> **Extracted text**:
------------------------------

Mumsnet has not checked the qualifications of anyone posting here. If you need help urgently or expert advice, please see our domestic violence webguide and/or relationships webguide. Many Mumsnetters experiencing domestic abuse have found this thread helpful: Listen up, everybody

Thirty years

934 replies

fuckitybollocks · 16/04/2013 06:23

My husband had an affair 5 years ago. He has not been 'in love' with me since. I have really struggled, living with the man you love who does not feel the same way is soul destroying. We have two teenage children so at least we have been together with them. He would continue like this although he is not happy. He says he does not really know what he wants. At the weekend I told him I did not want to live with someone who dies not feel the same way about me. He says he loves me but cannot remember when he was in ,I've with me. He has a neurological issue which affects his memory especially biographical memory and that really does not help.

We are currently hiding the fact that one of us sleeps on the sofa from the children. I can't do that anymore as I have hurt my back. He has not done anything about finding somewhere to live. He does not really want to I don't think. He does not have someone else now, he hasn't for a long while so would prefer us to live together, us being all of us. I think he thinks I will capitulate and he will be able to stay with us for longer.

------------------------------

> **Dataset content**:
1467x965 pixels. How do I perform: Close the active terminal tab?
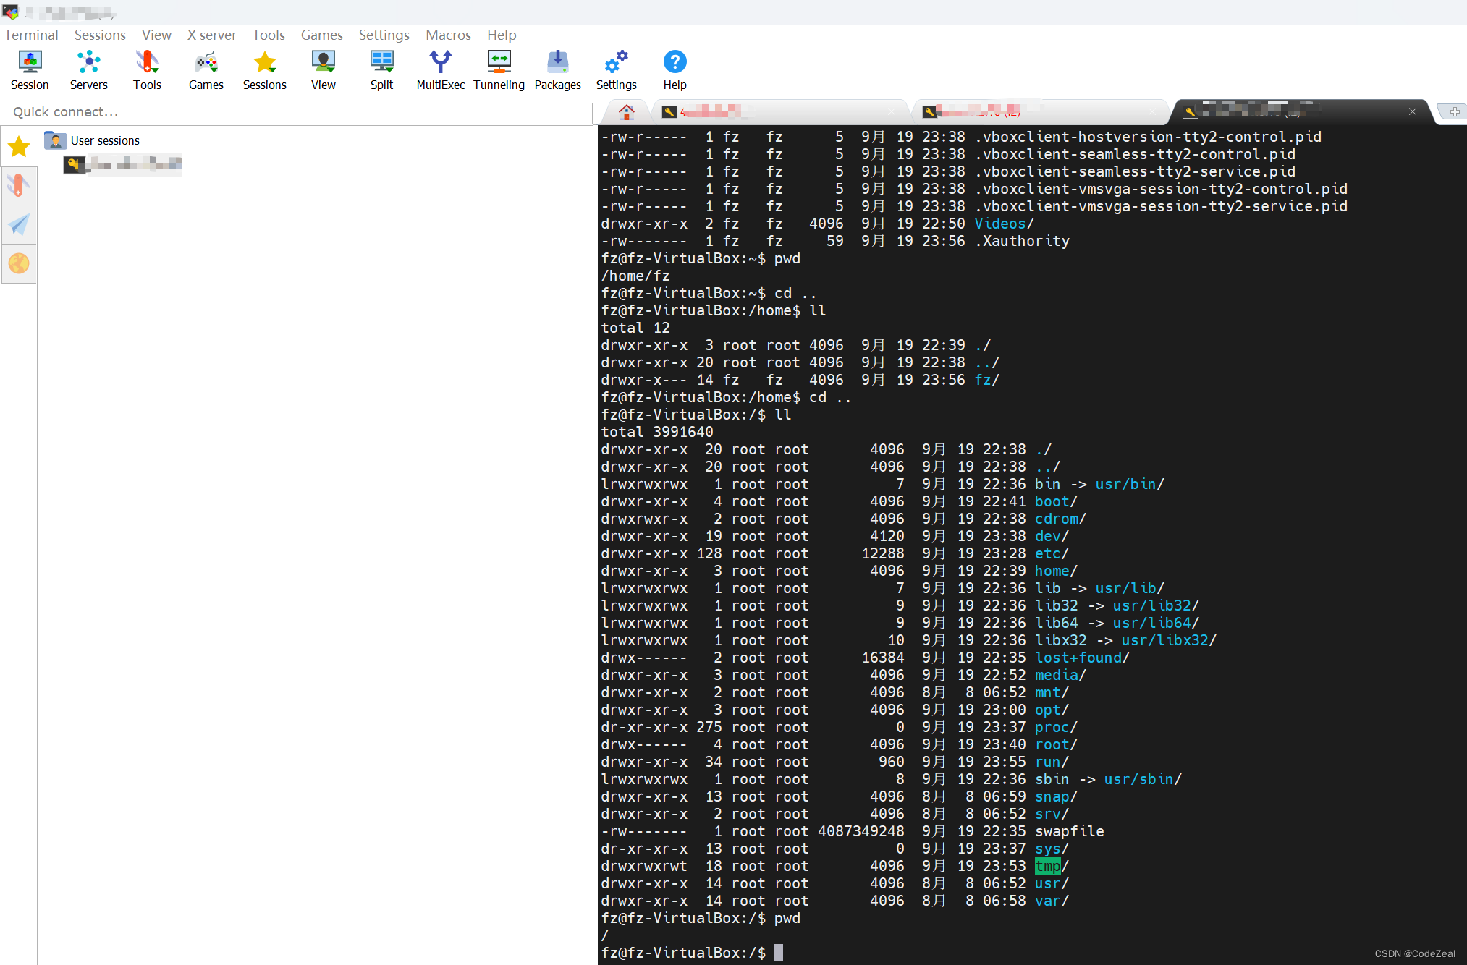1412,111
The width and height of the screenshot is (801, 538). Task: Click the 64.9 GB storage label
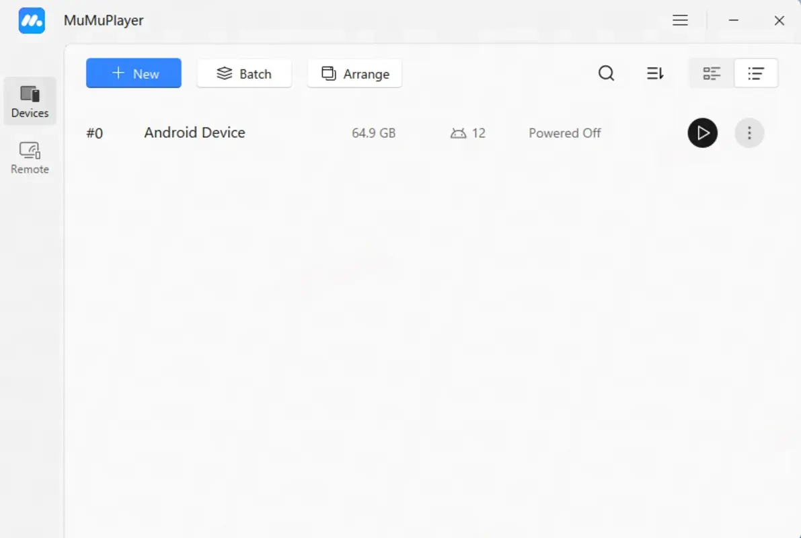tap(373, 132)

------------------------------

> **Exercise requirements**:
A - Can you rewrite the paragraph of the forum post that begins "We are currently hiding" more briefly, keeping its main facts?
B - Extract the stretch of the forum post from "Thirty years" through "does not help.".
The listing comes from a different source than the forum post.

> **Answers for the exercise**:
A - The couple hide from their children that one of them sleeps on the sofa, but the writer can no longer do this after hurting their back. The husband hasn't looked for somewhere to live and probably doesn't want to. He hasn't had anyone else for a long while and would prefer the whole family to live together. The writer thinks he expects them to give in so he can stay longer.

B -
Thirty years

934 replies

fuckitybollocks · 16/04/2013 06:23

My husband had an affair 5 years ago. He has not been 'in love' with me since. I have really struggled, living with the man you love who does not feel the same way is soul destroying. We have two teenage children so at least we have been together with them. He would continue like this although he is not happy. He says he does not really know what he wants. At the weekend I told him I did not want to live with someone who dies not feel the same way about me. He says he loves me but cannot remember when he was in ,I've with me. He has a neurological issue which affects his memory especially biographical memory and that really does not help.